Try it:
Every line below is to be copied exactly, with the pictures left out.
*** Records shown Section Begins ***
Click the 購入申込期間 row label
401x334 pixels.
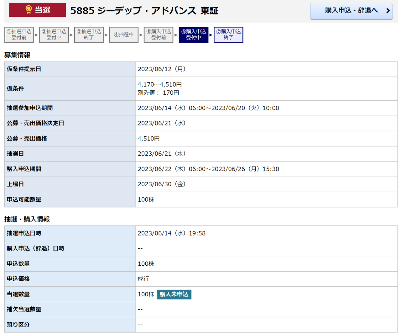point(24,169)
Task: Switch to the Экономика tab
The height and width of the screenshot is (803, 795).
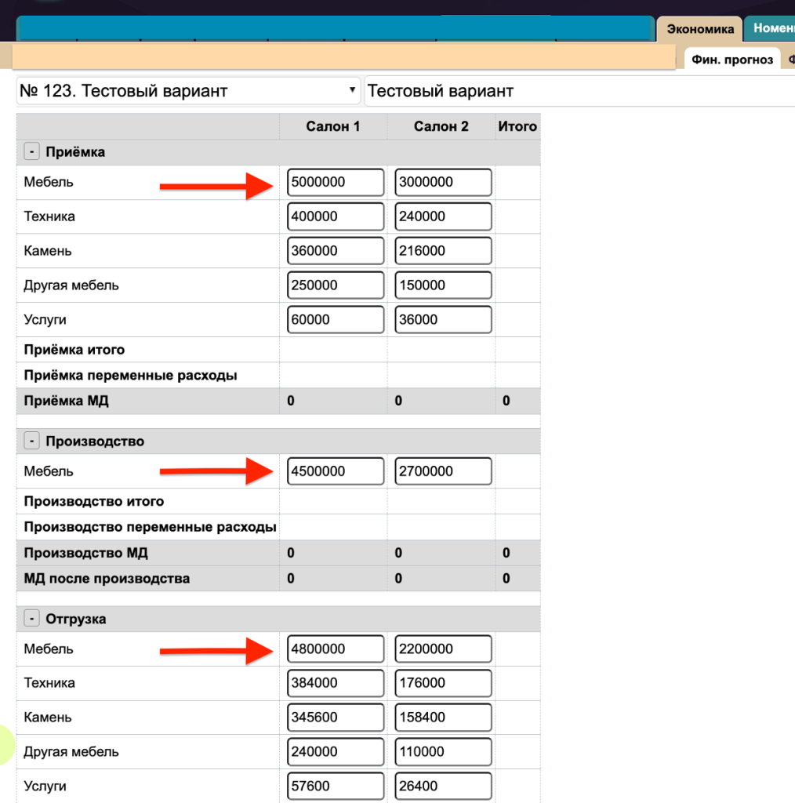Action: (700, 29)
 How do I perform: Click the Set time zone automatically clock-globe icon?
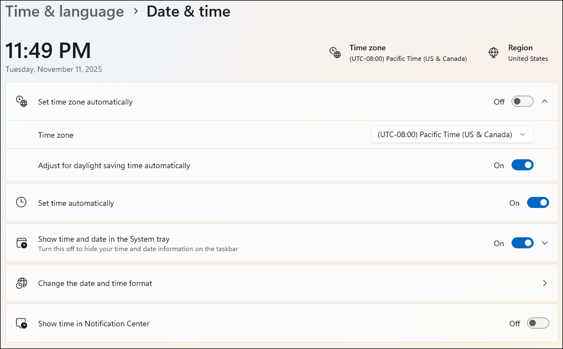pyautogui.click(x=21, y=101)
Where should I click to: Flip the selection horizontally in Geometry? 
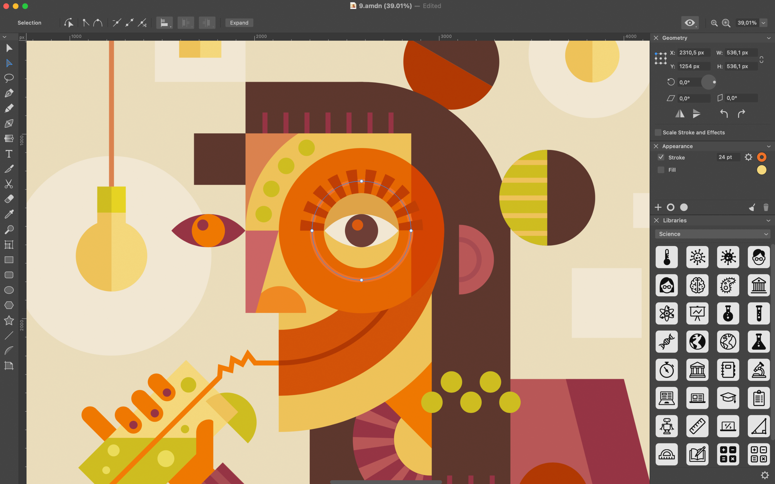[680, 114]
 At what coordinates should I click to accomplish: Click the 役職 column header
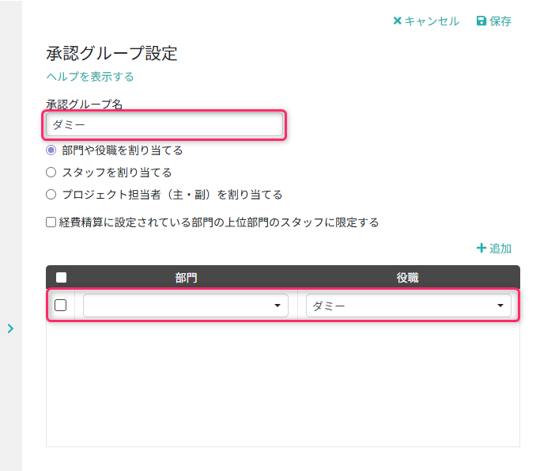click(x=408, y=278)
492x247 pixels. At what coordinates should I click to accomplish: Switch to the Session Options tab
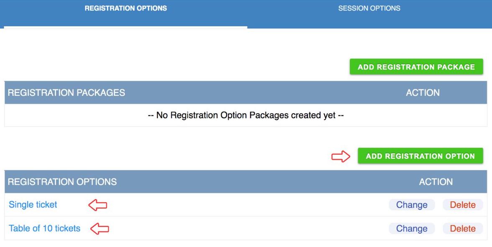click(x=369, y=8)
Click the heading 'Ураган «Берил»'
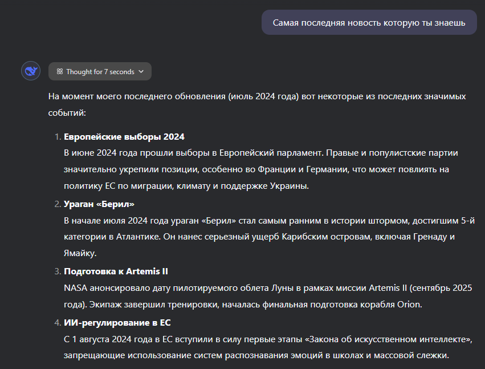 [99, 204]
*** Records shown Section Ends ***
Output below:
Click the 購入申込期間 row label
401x334 pixels.
point(24,169)
Task: Switch to the Экономика tab
The height and width of the screenshot is (803, 795).
Action: (700, 29)
 How do I perform: Click the Set time zone automatically clock-globe icon?
pyautogui.click(x=21, y=101)
Where should I click to: Flip the selection horizontally in Geometry? 
[680, 114]
 At what coordinates should I click to accomplish: Click the 役職 column header
click(x=408, y=278)
492x247 pixels. At what coordinates should I click to accomplish: Switch to the Session Options tab
click(x=369, y=8)
Click the heading 'Ураган «Берил»'
 [99, 204]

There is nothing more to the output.